[Stored data entries]

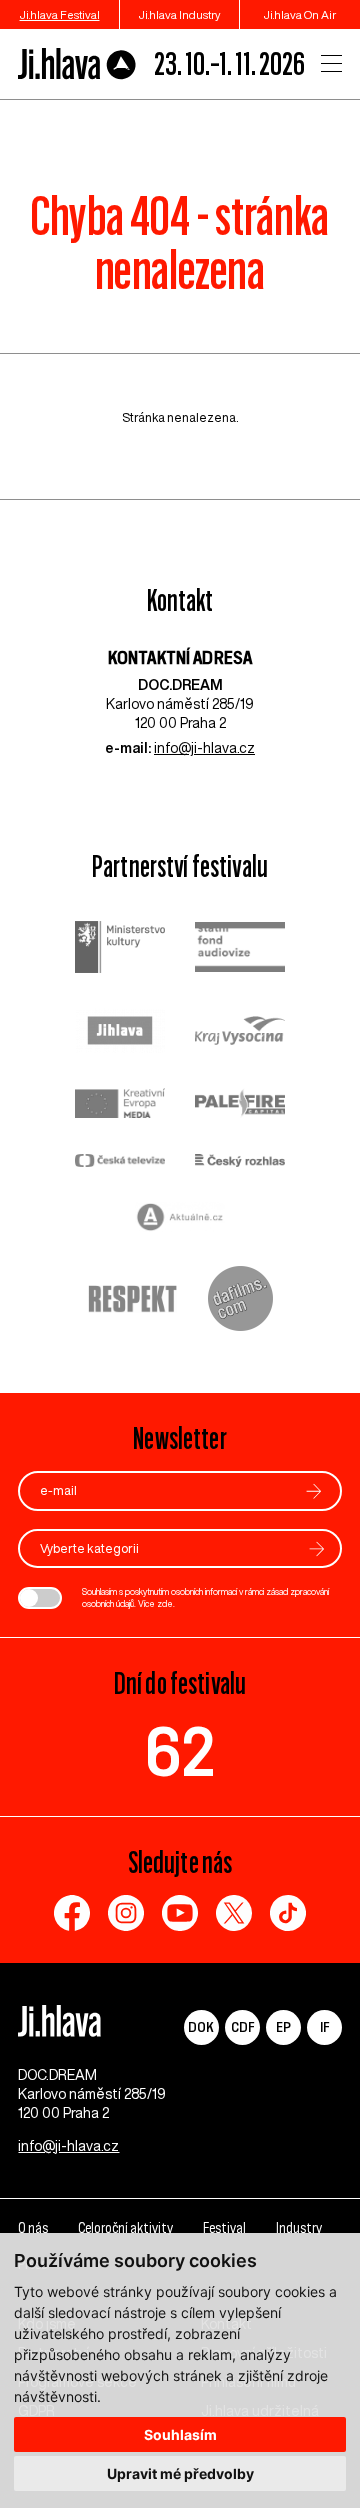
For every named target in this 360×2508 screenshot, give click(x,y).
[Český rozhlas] (240, 1162)
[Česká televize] (120, 1162)
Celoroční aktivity (125, 2228)
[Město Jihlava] (120, 1033)
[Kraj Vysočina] (240, 1033)
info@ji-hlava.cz (204, 748)
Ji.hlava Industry (179, 14)
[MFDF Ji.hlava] (77, 64)
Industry (299, 2228)
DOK (201, 2026)
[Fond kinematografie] (240, 949)
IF (324, 2026)
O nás (33, 2228)
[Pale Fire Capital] (240, 1105)
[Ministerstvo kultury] (120, 949)
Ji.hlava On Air (300, 14)
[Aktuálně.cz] (180, 1219)
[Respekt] (133, 1301)
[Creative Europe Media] (120, 1105)
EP (283, 2026)
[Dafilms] (240, 1301)
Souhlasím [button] (180, 2434)
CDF (242, 2026)
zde (165, 1603)
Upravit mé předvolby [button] (180, 2473)
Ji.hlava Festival (60, 14)
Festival (224, 2228)
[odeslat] (314, 1491)
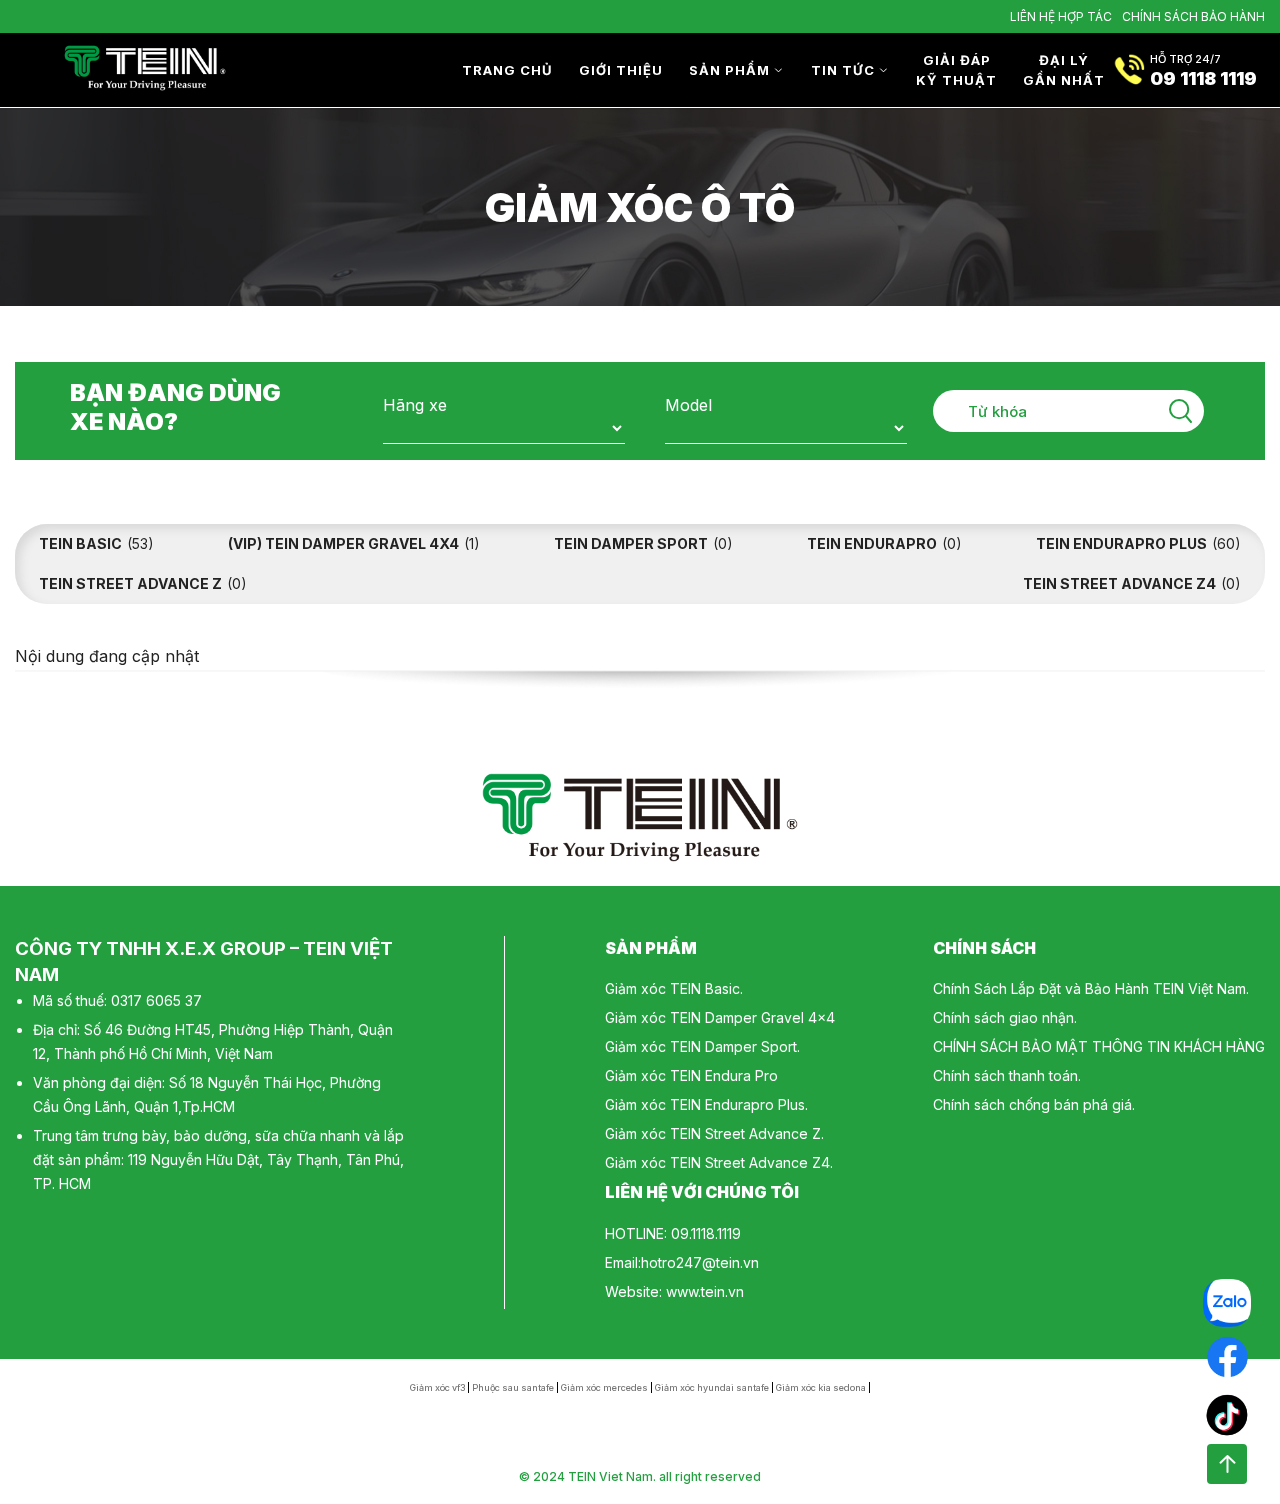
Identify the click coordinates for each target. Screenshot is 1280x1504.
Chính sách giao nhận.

=== Task objective ===
Say again, word for word, the lines beginning at the top of the data and ending with the line that has "[odeslat] (314, 1491)". Skip the pictures.

=== Answer space ===
For every named target in this 360×2508 screenshot, give click(x,y).
[Český rozhlas] (240, 1162)
[Česká televize] (120, 1162)
Celoroční aktivity (125, 2228)
[Město Jihlava] (120, 1033)
[Kraj Vysočina] (240, 1033)
info@ji-hlava.cz (204, 748)
Ji.hlava Industry (179, 14)
[MFDF Ji.hlava] (77, 64)
Industry (299, 2228)
DOK (201, 2026)
[Fond kinematografie] (240, 949)
IF (324, 2026)
O nás (33, 2228)
[Pale Fire Capital] (240, 1105)
[Ministerstvo kultury] (120, 949)
Ji.hlava On Air (300, 14)
[Aktuálně.cz] (180, 1219)
[Respekt] (133, 1301)
[Creative Europe Media] (120, 1105)
EP (283, 2026)
[Dafilms] (240, 1301)
Souhlasím [button] (180, 2434)
CDF (242, 2026)
zde (165, 1603)
Upravit mé předvolby [button] (180, 2473)
Ji.hlava Festival (60, 14)
Festival (224, 2228)
[odeslat] (314, 1491)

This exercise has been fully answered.